"No Honor Among Thieves"
What You Need To Know:
10 CENT PISTOL expertly leaps time frames in the style of PULP FICTION to keep viewers intrigued and engaged. However, 10 CENT PISTOL has a thoroughly pagan worldview without any the redemptive aspects of PULP FICTION. It contains nearly constant foul language and some extreme violence. Finally, it promotes marijuana use, making it look sexy and romantic, and promotes criminal activity. Needless to say, 10 CENT PISTOL is an unacceptable movie.
(PaPaPa, LLL, VVV, S, N, DD, MMM) Very strong amoral, immoral pagan worldview about two career thieves who team up with a mysterious, two-timing woman to steal $1 million worth of bonds back from their crime boss; at least 140 obscenities (mostly “f” words) and 18 mostly strong profanities; very strong and strong violence includes two big gun battles with shooters killing each other in standard action-movie fashion without much blood, one main character shoots another man multiple times with a machine gun, but he’s only seen with the gun pumping in his hands, then another man sees the body with blood all around it, and shoots the dead man some more (the same victim was punched and kicked hard several times before being shot); it’s implied and discussed that the woman in the middle of the plot is having affairs with the two male protagonists at various times, but no actual sex is shown; upper male nudity when one man climbs out of bed where woman lies; no alcohol use; woman smokes marijuana, and this is portrayed as sexy and romantic, as she blows smoke into the mouth of one of her boyfriends in one scene; and, very strong miscellaneous immorality includes deception, impersonating a police officer, kidnapping, carjacking, lying, betrayal, and cheating.
10 CENT PISTOL is a well-made but amoral thriller in the vein of PULP FICTION, about two career thieves who team up with a mysterious, two-timing woman to steal $1 million worth of bonds back from their crime boss. 10 CENT PISTOL has a strong pagan worldview with almost constant foul language, some extreme violence and content promoting marijuana use.
The story follows two career thieves named Jake (JT Alexander) and Easton (Damon Alexander), who have mostly committed burglaries. They work for a crime kingpin named Punchy (Joe Mantegna). However, in the movie’s opening scene they have gathered several criminal friends and tricked their way into Punchy’s home. There, they beat and eventually kill Punchy’s son, H-Wood (Thomas Ian Nicholas), when he can’t reveal where a million dollars’ worth of savings bonds that Punchy cheated them out of are hidden.
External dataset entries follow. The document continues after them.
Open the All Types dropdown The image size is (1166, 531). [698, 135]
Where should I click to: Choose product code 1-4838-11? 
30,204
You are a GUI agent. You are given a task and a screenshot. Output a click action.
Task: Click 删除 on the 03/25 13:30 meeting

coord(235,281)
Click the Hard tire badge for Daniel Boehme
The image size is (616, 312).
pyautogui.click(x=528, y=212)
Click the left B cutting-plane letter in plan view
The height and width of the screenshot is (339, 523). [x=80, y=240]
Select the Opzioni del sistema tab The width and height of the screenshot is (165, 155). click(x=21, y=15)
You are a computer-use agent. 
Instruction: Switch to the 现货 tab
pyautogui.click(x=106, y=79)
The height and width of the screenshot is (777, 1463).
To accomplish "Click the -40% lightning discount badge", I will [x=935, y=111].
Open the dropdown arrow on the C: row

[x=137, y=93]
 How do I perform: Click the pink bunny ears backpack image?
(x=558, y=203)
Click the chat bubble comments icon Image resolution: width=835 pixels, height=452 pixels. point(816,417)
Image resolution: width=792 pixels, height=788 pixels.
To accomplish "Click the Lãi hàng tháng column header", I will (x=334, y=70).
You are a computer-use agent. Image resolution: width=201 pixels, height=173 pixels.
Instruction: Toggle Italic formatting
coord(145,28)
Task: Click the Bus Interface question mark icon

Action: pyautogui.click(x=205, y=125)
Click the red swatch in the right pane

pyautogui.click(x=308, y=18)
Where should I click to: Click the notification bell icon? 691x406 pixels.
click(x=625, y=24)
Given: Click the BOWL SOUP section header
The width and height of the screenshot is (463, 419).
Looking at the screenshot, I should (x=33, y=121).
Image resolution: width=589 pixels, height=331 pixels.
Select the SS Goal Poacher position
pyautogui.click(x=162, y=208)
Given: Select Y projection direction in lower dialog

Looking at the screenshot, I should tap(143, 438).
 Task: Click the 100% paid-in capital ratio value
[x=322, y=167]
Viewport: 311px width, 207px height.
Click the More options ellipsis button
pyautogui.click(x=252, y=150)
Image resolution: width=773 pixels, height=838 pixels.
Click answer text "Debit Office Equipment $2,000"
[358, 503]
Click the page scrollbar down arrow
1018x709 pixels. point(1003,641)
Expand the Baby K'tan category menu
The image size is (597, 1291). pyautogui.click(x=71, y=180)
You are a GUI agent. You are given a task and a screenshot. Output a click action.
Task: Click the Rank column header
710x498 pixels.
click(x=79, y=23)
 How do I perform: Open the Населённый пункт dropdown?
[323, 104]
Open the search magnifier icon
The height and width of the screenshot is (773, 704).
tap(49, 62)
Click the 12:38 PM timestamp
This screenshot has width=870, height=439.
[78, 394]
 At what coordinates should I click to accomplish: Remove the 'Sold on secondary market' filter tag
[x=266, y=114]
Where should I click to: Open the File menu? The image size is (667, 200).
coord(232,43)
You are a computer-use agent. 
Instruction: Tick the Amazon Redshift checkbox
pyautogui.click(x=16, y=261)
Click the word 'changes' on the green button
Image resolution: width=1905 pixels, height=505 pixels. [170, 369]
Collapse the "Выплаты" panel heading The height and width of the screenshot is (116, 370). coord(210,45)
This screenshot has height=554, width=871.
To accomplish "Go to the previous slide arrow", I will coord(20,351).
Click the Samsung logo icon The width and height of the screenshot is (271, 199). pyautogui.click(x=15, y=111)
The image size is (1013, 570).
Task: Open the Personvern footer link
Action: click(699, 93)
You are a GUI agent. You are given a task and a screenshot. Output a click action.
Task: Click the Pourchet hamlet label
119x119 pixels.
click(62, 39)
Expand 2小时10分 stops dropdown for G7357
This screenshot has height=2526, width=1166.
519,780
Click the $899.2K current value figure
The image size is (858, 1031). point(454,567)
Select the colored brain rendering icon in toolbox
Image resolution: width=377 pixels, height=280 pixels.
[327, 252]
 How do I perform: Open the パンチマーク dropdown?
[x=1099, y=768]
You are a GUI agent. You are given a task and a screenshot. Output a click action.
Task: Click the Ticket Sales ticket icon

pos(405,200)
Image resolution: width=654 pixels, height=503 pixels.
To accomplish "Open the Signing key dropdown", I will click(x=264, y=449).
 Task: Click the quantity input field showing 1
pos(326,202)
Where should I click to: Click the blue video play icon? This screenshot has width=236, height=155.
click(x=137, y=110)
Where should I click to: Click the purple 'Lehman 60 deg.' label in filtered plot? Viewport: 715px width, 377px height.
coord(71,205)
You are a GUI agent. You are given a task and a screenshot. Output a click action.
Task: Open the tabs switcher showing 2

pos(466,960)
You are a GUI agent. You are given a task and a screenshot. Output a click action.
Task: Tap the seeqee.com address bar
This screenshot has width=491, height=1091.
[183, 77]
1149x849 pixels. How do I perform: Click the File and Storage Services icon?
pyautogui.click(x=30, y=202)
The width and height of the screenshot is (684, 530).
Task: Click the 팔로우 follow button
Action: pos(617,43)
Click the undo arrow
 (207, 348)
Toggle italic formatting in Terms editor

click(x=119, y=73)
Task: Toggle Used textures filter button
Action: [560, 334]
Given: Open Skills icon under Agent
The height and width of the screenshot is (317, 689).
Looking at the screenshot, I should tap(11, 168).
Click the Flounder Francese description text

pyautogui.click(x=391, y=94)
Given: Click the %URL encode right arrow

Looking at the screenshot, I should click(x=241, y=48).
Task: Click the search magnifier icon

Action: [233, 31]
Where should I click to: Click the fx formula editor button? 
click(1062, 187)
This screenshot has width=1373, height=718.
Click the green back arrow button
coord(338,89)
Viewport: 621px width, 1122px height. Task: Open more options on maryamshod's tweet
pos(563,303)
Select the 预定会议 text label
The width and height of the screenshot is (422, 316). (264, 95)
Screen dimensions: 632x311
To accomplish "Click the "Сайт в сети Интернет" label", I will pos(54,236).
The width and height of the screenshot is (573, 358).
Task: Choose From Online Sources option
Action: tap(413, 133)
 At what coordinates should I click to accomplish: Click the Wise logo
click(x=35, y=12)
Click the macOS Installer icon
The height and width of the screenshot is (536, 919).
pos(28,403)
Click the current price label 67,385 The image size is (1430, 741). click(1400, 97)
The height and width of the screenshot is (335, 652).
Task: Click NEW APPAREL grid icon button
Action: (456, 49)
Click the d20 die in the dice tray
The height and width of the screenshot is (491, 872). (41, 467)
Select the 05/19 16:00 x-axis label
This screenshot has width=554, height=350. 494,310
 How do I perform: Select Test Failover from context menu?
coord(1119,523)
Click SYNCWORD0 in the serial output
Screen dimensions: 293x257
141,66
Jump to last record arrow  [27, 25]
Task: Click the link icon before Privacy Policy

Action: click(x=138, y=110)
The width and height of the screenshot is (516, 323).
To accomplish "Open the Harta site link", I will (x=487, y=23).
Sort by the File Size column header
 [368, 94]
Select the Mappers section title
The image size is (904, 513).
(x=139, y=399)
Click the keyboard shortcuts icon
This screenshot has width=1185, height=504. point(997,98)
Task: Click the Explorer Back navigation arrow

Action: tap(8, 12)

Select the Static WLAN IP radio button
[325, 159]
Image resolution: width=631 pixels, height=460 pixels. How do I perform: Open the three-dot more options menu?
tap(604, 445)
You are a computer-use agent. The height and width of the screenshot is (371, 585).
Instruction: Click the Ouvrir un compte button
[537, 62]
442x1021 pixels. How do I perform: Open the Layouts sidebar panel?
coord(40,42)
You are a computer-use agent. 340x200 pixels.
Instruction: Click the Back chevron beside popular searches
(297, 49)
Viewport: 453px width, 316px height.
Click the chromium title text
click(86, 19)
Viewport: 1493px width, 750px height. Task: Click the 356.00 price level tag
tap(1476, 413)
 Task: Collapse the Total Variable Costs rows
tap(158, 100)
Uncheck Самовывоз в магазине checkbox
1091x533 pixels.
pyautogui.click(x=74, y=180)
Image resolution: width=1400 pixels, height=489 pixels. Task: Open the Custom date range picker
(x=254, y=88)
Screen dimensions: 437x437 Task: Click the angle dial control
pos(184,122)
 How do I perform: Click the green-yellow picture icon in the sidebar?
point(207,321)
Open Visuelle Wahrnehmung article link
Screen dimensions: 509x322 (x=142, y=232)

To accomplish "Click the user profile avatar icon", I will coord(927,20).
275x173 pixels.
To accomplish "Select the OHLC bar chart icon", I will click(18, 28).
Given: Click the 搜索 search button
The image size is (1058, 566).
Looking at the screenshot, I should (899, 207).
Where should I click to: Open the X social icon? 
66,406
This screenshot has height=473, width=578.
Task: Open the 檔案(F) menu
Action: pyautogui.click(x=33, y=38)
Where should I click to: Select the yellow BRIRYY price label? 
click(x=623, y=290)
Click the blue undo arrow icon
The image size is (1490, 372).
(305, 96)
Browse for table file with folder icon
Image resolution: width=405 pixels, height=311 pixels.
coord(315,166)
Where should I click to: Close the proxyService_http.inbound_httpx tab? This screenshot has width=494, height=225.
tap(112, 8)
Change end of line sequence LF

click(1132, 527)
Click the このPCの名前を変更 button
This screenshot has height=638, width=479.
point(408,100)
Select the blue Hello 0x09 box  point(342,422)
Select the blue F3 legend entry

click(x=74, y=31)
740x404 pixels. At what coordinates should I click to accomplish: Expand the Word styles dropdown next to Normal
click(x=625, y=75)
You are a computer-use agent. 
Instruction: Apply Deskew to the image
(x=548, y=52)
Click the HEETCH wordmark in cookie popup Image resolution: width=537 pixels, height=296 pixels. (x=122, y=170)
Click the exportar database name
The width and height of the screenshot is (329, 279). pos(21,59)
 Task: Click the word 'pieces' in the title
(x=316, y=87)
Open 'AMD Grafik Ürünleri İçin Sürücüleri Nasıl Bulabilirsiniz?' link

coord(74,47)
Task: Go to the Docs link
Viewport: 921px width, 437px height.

The movie then jumps out of time frame to reveal why the men wanted to rob their crime boss in the first place. It’s shown that Easton made a mess of a hitman job and was about to get sentenced for multiple murders, but pled guilty to a lesser charge that only put him in jail for 13 months.
During those 13 months, his crime partner, Jake, started an affair with Danneel (Jena Malone), a comically awful aspiring actress whom Easton had been involved with first. She jumps back into Easton’s arms when he returns, stirring resentment in Jake and starting to make a severe rift between the men. So, Jake wants to ruin Easton’s life even as he appears to be including him in an attempt to rob Punchy of the bonds Punchy stole from them.
The movie climaxes with a jump back to the original crime involving Punchy’s son, with writer/director Michael C. Martin expertly leaping time frames in the style of PULP FICTION to keep viewers intrigued and engaged. While all of the characters are ultimately criminals or lured to do bad things, the movie is so well made that there’s no denying the filmmaking talent on display.
However, 10 CENT PISTOL has a thoroughly pagan worldview without any the redemptive aspects of PULP FICTION. It contains nearly constant foul language and some extreme violence. Finally, it promotes marijuana use, making it look sexy and romantic, and promotes criminal activity. Needless to say, 10 CENT PISTOL is an unacceptable movie.